# Exercise
Starting with the first line and ending with the last, transcribe the data exactly.

(Stored data entries)
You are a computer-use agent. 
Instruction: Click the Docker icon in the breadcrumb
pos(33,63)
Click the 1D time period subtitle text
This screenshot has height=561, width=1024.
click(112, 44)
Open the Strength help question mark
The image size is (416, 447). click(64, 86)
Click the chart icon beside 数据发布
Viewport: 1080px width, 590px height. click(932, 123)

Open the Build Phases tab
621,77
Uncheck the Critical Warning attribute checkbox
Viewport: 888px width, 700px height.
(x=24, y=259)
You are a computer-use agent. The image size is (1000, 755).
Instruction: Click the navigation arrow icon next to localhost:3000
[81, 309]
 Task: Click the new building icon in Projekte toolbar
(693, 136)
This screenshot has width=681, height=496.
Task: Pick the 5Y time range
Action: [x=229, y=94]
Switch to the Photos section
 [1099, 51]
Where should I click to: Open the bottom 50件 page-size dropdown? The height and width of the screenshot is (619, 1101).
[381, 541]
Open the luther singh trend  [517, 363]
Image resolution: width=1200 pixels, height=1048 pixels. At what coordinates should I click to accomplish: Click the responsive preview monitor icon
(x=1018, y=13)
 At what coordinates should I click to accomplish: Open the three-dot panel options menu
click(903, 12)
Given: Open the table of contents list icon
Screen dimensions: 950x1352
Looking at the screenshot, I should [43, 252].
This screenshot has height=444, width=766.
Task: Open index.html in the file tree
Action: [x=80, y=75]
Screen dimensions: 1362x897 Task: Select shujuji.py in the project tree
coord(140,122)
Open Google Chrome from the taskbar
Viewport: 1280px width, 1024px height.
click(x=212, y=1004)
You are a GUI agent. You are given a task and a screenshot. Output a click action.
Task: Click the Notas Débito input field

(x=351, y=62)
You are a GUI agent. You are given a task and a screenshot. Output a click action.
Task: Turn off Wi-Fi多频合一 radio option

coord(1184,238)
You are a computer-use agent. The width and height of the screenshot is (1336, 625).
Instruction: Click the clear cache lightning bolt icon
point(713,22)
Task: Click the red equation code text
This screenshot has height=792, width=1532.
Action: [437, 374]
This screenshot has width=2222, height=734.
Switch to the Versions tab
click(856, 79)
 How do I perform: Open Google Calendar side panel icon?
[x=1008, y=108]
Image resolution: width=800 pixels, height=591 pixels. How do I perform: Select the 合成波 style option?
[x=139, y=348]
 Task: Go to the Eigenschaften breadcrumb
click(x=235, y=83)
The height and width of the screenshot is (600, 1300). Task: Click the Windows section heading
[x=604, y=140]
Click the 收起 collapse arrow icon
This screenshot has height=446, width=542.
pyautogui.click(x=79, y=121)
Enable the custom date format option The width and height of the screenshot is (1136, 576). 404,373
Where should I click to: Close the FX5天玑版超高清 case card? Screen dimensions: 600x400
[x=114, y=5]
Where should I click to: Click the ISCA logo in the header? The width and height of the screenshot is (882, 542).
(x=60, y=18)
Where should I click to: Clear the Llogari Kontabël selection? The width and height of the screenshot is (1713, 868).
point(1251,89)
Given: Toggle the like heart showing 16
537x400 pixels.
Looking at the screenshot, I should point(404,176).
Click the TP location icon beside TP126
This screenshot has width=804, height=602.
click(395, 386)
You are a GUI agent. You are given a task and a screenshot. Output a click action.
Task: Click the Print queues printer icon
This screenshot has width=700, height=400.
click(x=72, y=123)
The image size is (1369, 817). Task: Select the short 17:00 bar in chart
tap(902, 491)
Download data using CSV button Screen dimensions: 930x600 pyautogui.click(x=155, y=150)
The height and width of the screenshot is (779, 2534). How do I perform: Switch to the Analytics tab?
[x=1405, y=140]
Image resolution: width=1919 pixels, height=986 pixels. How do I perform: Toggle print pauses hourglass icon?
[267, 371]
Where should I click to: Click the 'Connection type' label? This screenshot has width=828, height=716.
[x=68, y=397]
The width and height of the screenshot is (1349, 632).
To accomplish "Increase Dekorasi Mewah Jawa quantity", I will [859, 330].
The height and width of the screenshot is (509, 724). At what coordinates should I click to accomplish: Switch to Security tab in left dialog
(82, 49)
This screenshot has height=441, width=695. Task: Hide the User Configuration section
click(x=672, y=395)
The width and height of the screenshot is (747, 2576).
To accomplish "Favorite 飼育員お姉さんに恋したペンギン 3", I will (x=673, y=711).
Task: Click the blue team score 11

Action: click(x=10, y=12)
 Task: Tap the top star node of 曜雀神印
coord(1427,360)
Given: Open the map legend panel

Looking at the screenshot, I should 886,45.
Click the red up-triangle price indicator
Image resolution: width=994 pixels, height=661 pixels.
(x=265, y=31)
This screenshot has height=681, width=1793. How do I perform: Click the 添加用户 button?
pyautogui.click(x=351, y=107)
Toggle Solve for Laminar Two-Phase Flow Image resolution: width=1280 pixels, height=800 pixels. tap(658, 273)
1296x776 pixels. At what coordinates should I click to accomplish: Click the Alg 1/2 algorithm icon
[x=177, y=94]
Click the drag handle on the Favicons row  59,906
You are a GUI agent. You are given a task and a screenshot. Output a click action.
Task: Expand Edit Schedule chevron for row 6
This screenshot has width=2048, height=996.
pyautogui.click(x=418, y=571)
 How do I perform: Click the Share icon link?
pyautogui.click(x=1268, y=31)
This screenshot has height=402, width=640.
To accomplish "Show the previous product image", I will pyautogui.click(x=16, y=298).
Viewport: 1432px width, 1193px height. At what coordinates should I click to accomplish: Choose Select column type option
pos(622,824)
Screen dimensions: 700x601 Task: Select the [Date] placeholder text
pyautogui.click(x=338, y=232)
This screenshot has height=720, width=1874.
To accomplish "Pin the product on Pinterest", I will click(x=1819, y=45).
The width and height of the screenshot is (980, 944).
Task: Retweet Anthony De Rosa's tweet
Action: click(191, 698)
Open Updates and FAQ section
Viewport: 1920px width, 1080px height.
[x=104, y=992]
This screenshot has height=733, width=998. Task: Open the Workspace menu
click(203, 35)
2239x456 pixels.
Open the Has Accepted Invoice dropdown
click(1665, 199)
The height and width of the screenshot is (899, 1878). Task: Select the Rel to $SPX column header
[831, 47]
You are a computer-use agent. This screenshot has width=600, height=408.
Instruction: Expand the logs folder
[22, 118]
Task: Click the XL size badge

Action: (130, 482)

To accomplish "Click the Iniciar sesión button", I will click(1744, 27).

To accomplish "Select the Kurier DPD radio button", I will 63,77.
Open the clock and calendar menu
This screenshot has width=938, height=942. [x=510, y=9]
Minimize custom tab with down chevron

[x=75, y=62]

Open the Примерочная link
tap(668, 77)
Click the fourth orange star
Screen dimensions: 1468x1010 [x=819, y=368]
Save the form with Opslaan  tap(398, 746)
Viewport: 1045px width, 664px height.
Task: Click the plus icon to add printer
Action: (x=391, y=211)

# Solution for this problem
You are a computer-use agent. 
Instruction: Click the Docker icon in the breadcrumb
pos(33,63)
Click the 1D time period subtitle text
This screenshot has height=561, width=1024.
click(112, 44)
Open the Strength help question mark
The image size is (416, 447). click(64, 86)
Click the chart icon beside 数据发布
Viewport: 1080px width, 590px height. click(932, 123)

Open the Build Phases tab
621,77
Uncheck the Critical Warning attribute checkbox
Viewport: 888px width, 700px height.
(x=24, y=259)
You are a computer-use agent. The image size is (1000, 755).
Instruction: Click the navigation arrow icon next to localhost:3000
[81, 309]
 Task: Click the new building icon in Projekte toolbar
(693, 136)
This screenshot has width=681, height=496.
Task: Pick the 5Y time range
Action: [x=229, y=94]
Switch to the Photos section
 [1099, 51]
Where should I click to: Open the bottom 50件 page-size dropdown? The height and width of the screenshot is (619, 1101).
[381, 541]
Open the luther singh trend  [517, 363]
Image resolution: width=1200 pixels, height=1048 pixels. At what coordinates should I click to accomplish: Click the responsive preview monitor icon
(x=1018, y=13)
 At what coordinates should I click to accomplish: Open the three-dot panel options menu
click(903, 12)
Given: Open the table of contents list icon
Screen dimensions: 950x1352
Looking at the screenshot, I should [43, 252].
This screenshot has height=444, width=766.
Task: Open index.html in the file tree
Action: [x=80, y=75]
Screen dimensions: 1362x897 Task: Select shujuji.py in the project tree
coord(140,122)
Open Google Chrome from the taskbar
Viewport: 1280px width, 1024px height.
click(x=212, y=1004)
You are a GUI agent. You are given a task and a screenshot. Output a click action.
Task: Click the Notas Débito input field

(x=351, y=62)
You are a GUI agent. You are given a task and a screenshot. Output a click action.
Task: Turn off Wi-Fi多频合一 radio option

coord(1184,238)
You are a computer-use agent. The width and height of the screenshot is (1336, 625).
Instruction: Click the clear cache lightning bolt icon
point(713,22)
Task: Click the red equation code text
This screenshot has height=792, width=1532.
Action: [437, 374]
This screenshot has width=2222, height=734.
Switch to the Versions tab
click(856, 79)
 How do I perform: Open Google Calendar side panel icon?
[x=1008, y=108]
Image resolution: width=800 pixels, height=591 pixels. How do I perform: Select the 合成波 style option?
[x=139, y=348]
 Task: Go to the Eigenschaften breadcrumb
click(x=235, y=83)
The height and width of the screenshot is (600, 1300). Task: Click the Windows section heading
[x=604, y=140]
Click the 收起 collapse arrow icon
This screenshot has height=446, width=542.
pyautogui.click(x=79, y=121)
Enable the custom date format option The width and height of the screenshot is (1136, 576). 404,373
Where should I click to: Close the FX5天玑版超高清 case card? Screen dimensions: 600x400
[x=114, y=5]
Where should I click to: Click the ISCA logo in the header? The width and height of the screenshot is (882, 542).
(x=60, y=18)
Where should I click to: Clear the Llogari Kontabël selection? The width and height of the screenshot is (1713, 868).
point(1251,89)
Given: Toggle the like heart showing 16
537x400 pixels.
Looking at the screenshot, I should point(404,176).
Click the TP location icon beside TP126
This screenshot has width=804, height=602.
click(395, 386)
You are a GUI agent. You are given a task and a screenshot. Output a click action.
Task: Click the Print queues printer icon
This screenshot has width=700, height=400.
click(x=72, y=123)
The image size is (1369, 817). Task: Select the short 17:00 bar in chart
tap(902, 491)
Download data using CSV button Screen dimensions: 930x600 pyautogui.click(x=155, y=150)
The height and width of the screenshot is (779, 2534). How do I perform: Switch to the Analytics tab?
[x=1405, y=140]
Image resolution: width=1919 pixels, height=986 pixels. How do I perform: Toggle print pauses hourglass icon?
[267, 371]
Where should I click to: Click the 'Connection type' label? This screenshot has width=828, height=716.
[x=68, y=397]
The width and height of the screenshot is (1349, 632).
To accomplish "Increase Dekorasi Mewah Jawa quantity", I will [859, 330].
The height and width of the screenshot is (509, 724). At what coordinates should I click to accomplish: Switch to Security tab in left dialog
(82, 49)
This screenshot has height=441, width=695. Task: Hide the User Configuration section
click(x=672, y=395)
The width and height of the screenshot is (747, 2576).
To accomplish "Favorite 飼育員お姉さんに恋したペンギン 3", I will (x=673, y=711).
Task: Click the blue team score 11

Action: click(x=10, y=12)
 Task: Tap the top star node of 曜雀神印
coord(1427,360)
Given: Open the map legend panel

Looking at the screenshot, I should 886,45.
Click the red up-triangle price indicator
Image resolution: width=994 pixels, height=661 pixels.
(x=265, y=31)
This screenshot has height=681, width=1793. How do I perform: Click the 添加用户 button?
pyautogui.click(x=351, y=107)
Toggle Solve for Laminar Two-Phase Flow Image resolution: width=1280 pixels, height=800 pixels. tap(658, 273)
1296x776 pixels. At what coordinates should I click to accomplish: Click the Alg 1/2 algorithm icon
[x=177, y=94]
Click the drag handle on the Favicons row  59,906
You are a GUI agent. You are given a task and a screenshot. Output a click action.
Task: Expand Edit Schedule chevron for row 6
This screenshot has width=2048, height=996.
pyautogui.click(x=418, y=571)
 How do I perform: Click the Share icon link?
pyautogui.click(x=1268, y=31)
This screenshot has height=402, width=640.
To accomplish "Show the previous product image", I will pyautogui.click(x=16, y=298).
Viewport: 1432px width, 1193px height. At what coordinates should I click to accomplish: Choose Select column type option
pos(622,824)
Screen dimensions: 700x601 Task: Select the [Date] placeholder text
pyautogui.click(x=338, y=232)
This screenshot has height=720, width=1874.
To accomplish "Pin the product on Pinterest", I will click(x=1819, y=45).
The width and height of the screenshot is (980, 944).
Task: Retweet Anthony De Rosa's tweet
Action: click(191, 698)
Open Updates and FAQ section
Viewport: 1920px width, 1080px height.
[x=104, y=992]
This screenshot has height=733, width=998. Task: Open the Workspace menu
click(203, 35)
2239x456 pixels.
Open the Has Accepted Invoice dropdown
click(1665, 199)
The height and width of the screenshot is (899, 1878). Task: Select the Rel to $SPX column header
[831, 47]
You are a computer-use agent. This screenshot has width=600, height=408.
Instruction: Expand the logs folder
[22, 118]
Task: Click the XL size badge

Action: (130, 482)

To accomplish "Click the Iniciar sesión button", I will click(1744, 27).

To accomplish "Select the Kurier DPD radio button", I will 63,77.
Open the clock and calendar menu
This screenshot has width=938, height=942. [x=510, y=9]
Minimize custom tab with down chevron

[x=75, y=62]

Open the Примерочная link
tap(668, 77)
Click the fourth orange star
Screen dimensions: 1468x1010 [x=819, y=368]
Save the form with Opslaan  tap(398, 746)
Viewport: 1045px width, 664px height.
Task: Click the plus icon to add printer
Action: (x=391, y=211)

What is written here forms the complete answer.